# SUPPLIED RECORDS:
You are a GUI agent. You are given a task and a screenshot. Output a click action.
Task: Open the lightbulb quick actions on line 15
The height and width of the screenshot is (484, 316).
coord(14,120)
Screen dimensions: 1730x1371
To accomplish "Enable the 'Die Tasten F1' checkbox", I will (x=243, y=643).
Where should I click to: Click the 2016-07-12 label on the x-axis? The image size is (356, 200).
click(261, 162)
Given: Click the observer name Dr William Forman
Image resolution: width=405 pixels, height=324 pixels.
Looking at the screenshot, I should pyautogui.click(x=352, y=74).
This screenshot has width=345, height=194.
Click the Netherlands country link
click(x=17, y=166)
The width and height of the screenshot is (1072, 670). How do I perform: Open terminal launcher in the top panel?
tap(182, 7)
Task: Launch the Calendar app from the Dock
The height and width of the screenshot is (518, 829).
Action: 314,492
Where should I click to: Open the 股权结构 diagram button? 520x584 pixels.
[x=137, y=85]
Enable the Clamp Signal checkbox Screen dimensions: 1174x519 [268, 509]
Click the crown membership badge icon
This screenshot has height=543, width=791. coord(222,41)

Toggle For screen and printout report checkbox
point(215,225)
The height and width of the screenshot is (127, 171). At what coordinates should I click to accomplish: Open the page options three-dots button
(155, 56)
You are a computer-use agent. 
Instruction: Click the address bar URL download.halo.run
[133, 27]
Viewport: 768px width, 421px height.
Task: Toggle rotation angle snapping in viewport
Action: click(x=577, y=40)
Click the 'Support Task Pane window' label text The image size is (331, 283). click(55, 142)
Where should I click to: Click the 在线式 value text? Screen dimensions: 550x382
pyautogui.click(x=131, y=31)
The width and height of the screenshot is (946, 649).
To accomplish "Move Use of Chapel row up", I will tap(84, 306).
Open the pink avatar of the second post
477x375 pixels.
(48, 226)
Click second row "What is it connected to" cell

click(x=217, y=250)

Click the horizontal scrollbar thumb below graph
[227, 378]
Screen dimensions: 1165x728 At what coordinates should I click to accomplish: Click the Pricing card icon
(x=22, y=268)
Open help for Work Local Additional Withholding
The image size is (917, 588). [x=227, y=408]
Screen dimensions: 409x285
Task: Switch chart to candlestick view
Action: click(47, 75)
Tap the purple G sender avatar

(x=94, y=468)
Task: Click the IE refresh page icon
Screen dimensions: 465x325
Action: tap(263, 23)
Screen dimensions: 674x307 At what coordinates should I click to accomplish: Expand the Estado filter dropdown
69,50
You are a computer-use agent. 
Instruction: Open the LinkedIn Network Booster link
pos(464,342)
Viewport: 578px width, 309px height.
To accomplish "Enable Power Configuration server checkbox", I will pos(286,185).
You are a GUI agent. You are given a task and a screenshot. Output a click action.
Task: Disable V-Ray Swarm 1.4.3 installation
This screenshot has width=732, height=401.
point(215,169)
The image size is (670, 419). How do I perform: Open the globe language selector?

# YOUR INSTRUCTIONS:
When you reach the end of the data, write every line out again verbatim.

# EXPECTED ANSWER:
You are a GUI agent. You are given a task and a screenshot. Output a click action.
Task: Open the lightbulb quick actions on line 15
The height and width of the screenshot is (484, 316).
coord(14,120)
Screen dimensions: 1730x1371
To accomplish "Enable the 'Die Tasten F1' checkbox", I will (x=243, y=643).
Where should I click to: Click the 2016-07-12 label on the x-axis? The image size is (356, 200).
click(261, 162)
Given: Click the observer name Dr William Forman
Image resolution: width=405 pixels, height=324 pixels.
Looking at the screenshot, I should pyautogui.click(x=352, y=74).
This screenshot has width=345, height=194.
Click the Netherlands country link
click(x=17, y=166)
The width and height of the screenshot is (1072, 670). How do I perform: Open terminal launcher in the top panel?
tap(182, 7)
Task: Launch the Calendar app from the Dock
The height and width of the screenshot is (518, 829).
Action: 314,492
Where should I click to: Open the 股权结构 diagram button? 520x584 pixels.
[x=137, y=85]
Enable the Clamp Signal checkbox Screen dimensions: 1174x519 [268, 509]
Click the crown membership badge icon
This screenshot has height=543, width=791. coord(222,41)

Toggle For screen and printout report checkbox
point(215,225)
The height and width of the screenshot is (127, 171). At what coordinates should I click to accomplish: Open the page options three-dots button
(155, 56)
You are a computer-use agent. 
Instruction: Click the address bar URL download.halo.run
[133, 27]
Viewport: 768px width, 421px height.
Task: Toggle rotation angle snapping in viewport
Action: click(x=577, y=40)
Click the 'Support Task Pane window' label text The image size is (331, 283). click(55, 142)
Where should I click to: Click the 在线式 value text? Screen dimensions: 550x382
pyautogui.click(x=131, y=31)
The width and height of the screenshot is (946, 649).
To accomplish "Move Use of Chapel row up", I will tap(84, 306).
Open the pink avatar of the second post
477x375 pixels.
(48, 226)
Click second row "What is it connected to" cell

click(x=217, y=250)

Click the horizontal scrollbar thumb below graph
[227, 378]
Screen dimensions: 1165x728 At what coordinates should I click to accomplish: Click the Pricing card icon
(x=22, y=268)
Open help for Work Local Additional Withholding
The image size is (917, 588). [x=227, y=408]
Screen dimensions: 409x285
Task: Switch chart to candlestick view
Action: click(47, 75)
Tap the purple G sender avatar

(x=94, y=468)
Task: Click the IE refresh page icon
Screen dimensions: 465x325
Action: tap(263, 23)
Screen dimensions: 674x307 At what coordinates should I click to accomplish: Expand the Estado filter dropdown
69,50
You are a computer-use agent. 
Instruction: Open the LinkedIn Network Booster link
pos(464,342)
Viewport: 578px width, 309px height.
To accomplish "Enable Power Configuration server checkbox", I will pos(286,185).
You are a GUI agent. You are given a task and a screenshot. Output a click action.
Task: Disable V-Ray Swarm 1.4.3 installation
This screenshot has width=732, height=401.
point(215,169)
The image size is (670, 419). How do I perform: Open the globe language selector?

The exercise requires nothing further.